Questions regarding Hash files and hash file stage

mavrick21 · Post by **mavrick21** » Sat May 28, 2011 12:57 am

Craig,

Thanks for your quick reply. I was under the assumption that only hash partitioning in parallel jobs works by creating and storing the hash value.

More details would be very helpful.

Thanks,
mav

ray.wurlod · Post by **ray.wurlod** » Sat May 28, 2011 2:10 am

The hash value in the partitioning algorithm is divided by the number of nodes and the remainder is the node number to be used. Similarly the hash value in the hashing algorithm (for a hashed file) is divided by the number of groups in the hashed file and the remainder (plus 1) is the group number to be used. This is multiplied by the page size to yield the address of the group in the file.

chulett · Post by **chulett** » Sat May 28, 2011 7:35 am

Found the article I was thinking of, you can find it in the Learning Center here. There's also a post here with some discussion and a link to another product's pdf on their dynamic file implementation, similar enough to be helpful here.

mavrick21 · Post by **mavrick21** » Sat May 28, 2011 8:35 am

Thanks Craig

mavrick21 · Post by **mavrick21** » Tue Mar 03, 2015 6:40 pm

Looks like I'm still not clear on this.

Could anyone please explain the following?

No. of groups (modulus) .... 112526 current ( minimum 1, 0 empty, 23893 overflowed, 1602 badly )
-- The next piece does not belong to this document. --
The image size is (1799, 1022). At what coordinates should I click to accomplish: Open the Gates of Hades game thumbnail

What does "112526 current" mean? I assume they are the number of groups. Then what do the rest of terms mean and how are they related to "current"? Why don't they add up to 112526? How are the above term related to the files Data.30 and Over.30?
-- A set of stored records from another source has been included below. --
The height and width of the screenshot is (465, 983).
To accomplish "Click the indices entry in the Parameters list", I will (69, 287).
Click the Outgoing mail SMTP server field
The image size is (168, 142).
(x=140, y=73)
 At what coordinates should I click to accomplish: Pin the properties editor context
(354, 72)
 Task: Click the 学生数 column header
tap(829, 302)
And when I resize the hashed file why does current and minimum become same?
No. of groups (modulus) .... 133963 current ( minimum 133963, 0 empty, 8588 overflowed, 0 badly )
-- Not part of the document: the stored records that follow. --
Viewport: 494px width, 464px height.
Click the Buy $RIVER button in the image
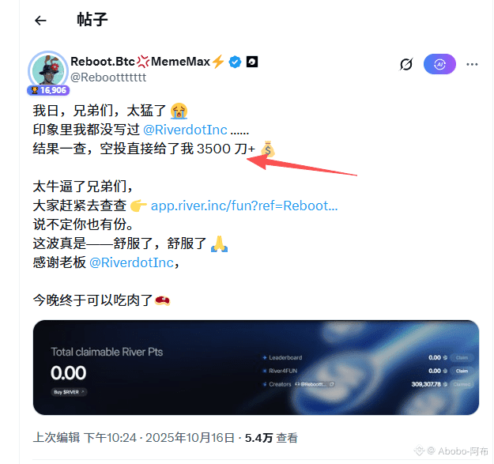coord(69,392)
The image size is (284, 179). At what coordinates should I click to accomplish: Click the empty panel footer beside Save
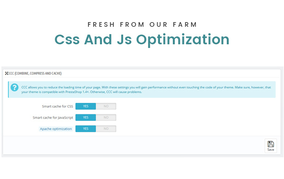pyautogui.click(x=134, y=145)
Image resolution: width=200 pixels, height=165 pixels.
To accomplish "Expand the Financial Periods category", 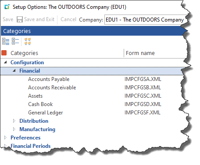I will 5,146.
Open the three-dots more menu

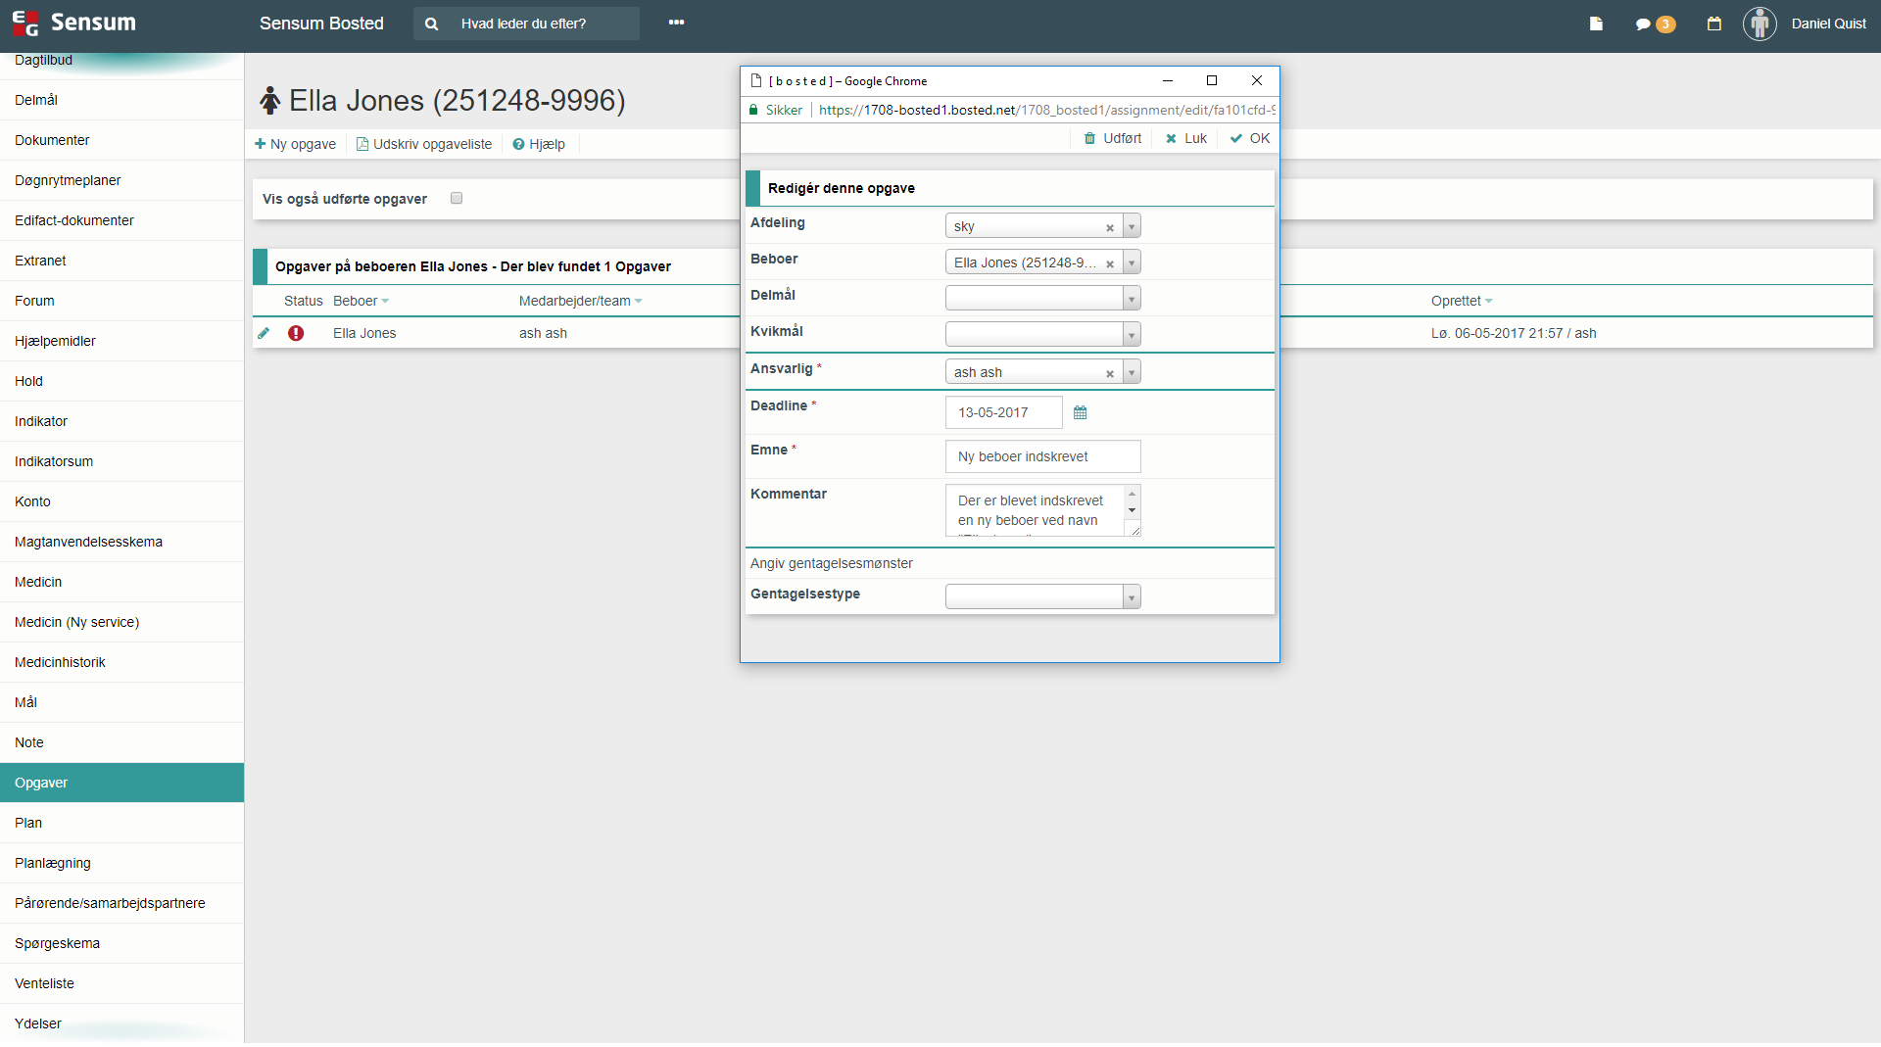(x=676, y=23)
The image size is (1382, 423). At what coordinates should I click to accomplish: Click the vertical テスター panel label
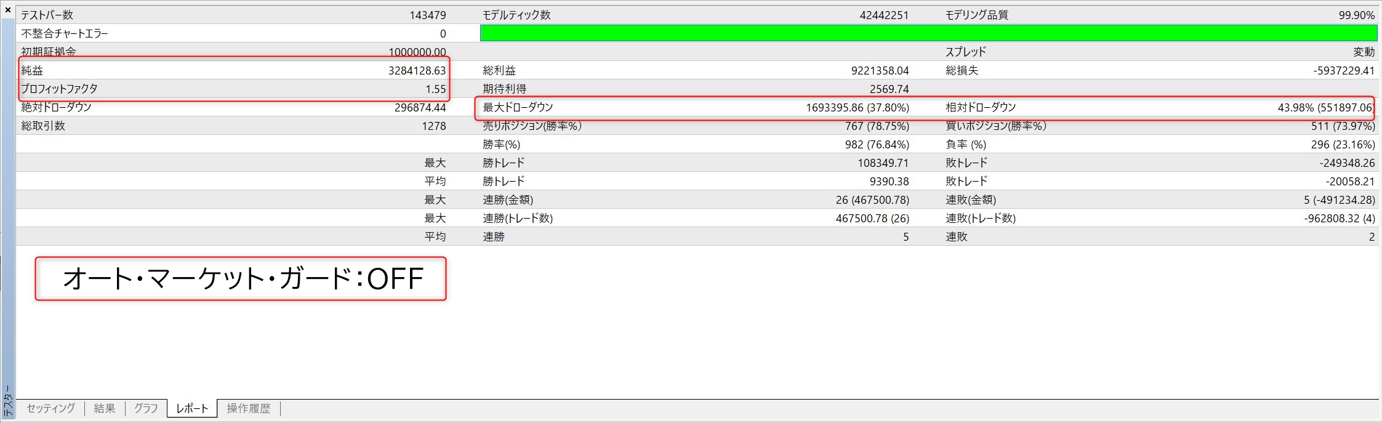point(8,400)
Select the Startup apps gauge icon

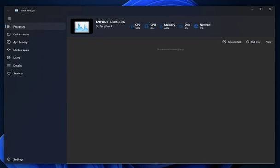click(x=9, y=50)
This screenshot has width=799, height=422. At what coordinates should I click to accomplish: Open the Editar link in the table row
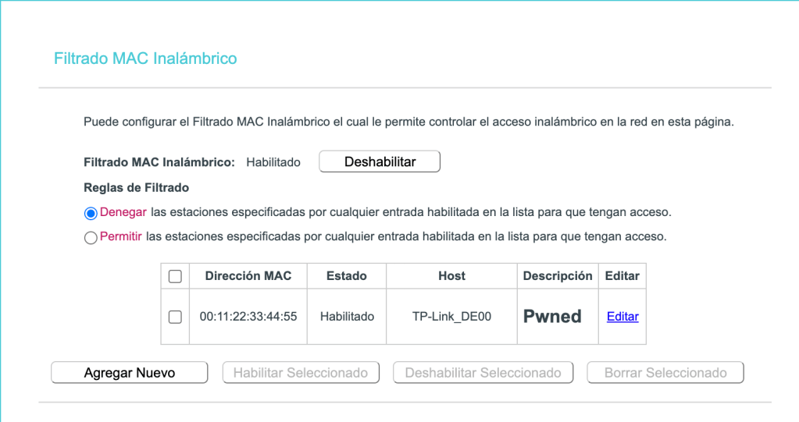622,317
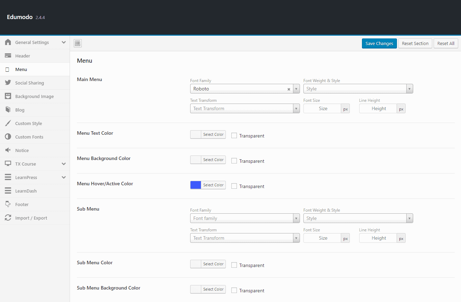The width and height of the screenshot is (461, 302).
Task: Check Transparent for Menu Hover/Active Color
Action: pos(234,186)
ray.wurlod · Post by **ray.wurlod** » Tue Mar 03, 2015 8:50 pm

In a dynamic hashed file the number of groups (also known as modulus) can change second by second as data are added and removed. Hence the term "current" as at the time the utility (possibly ANALYZE.FILE) was run.

The minimum value for number of groups is set by the MINIMUM.MODULUS keyword in CREATE.FILE or RESIZE commands. I don't believe it should automatically be set to current by RESIZE, but don't doubt your results.

A group consists of one page (or "buffer") in the DATA.30 file and zero or more pages in the OVER.30 file, linked by pointers in a special kind of double-linked list that allows for repairs.

A group with zero pages in OVER.30 is said to be well-tuned. These groups account for the arithmetic discrepancy as they're not explicitly reported.

Empty groups suggest that the file is considerably over-sized, and could be made physically smaller.

A group with one page in OVER.30 is said to be overflowed. It will cease being overflowed when that group splits during the regular dynamic file growth.

A group with more than one page in OVER.30 is said to be badly overflowed, and will require two or more cycles of splits in order not to be overflowed.

A perfectly tuned hashed file has no overflowed or badly overflowed or empty groups. This is almost impossible to achieve in practical processing (it's also affected by the hashing algorithm and GROUP.SIZE settings), so we aim to minimize the number of overflowed groups.

chulett · Post by **chulett** » Wed Mar 04, 2015 8:05 am

And here I was thinking about chiming in on this... thank goodness I didn't have time last night. LOL

ray.wurlod · Post by **ray.wurlod** » Wed Mar 04, 2015 3:45 pm

Maybe mavrick21 will mull over that answer for four more years before coming back with the next question.

mavrick21 · Post by **mavrick21** » Wed Mar 04, 2015 3:48 pm

Thank you!

mavrick21 · Post by **mavrick21** » Wed Mar 04, 2015 6:03 pm

4 years! Didn't realize until you mentioned it.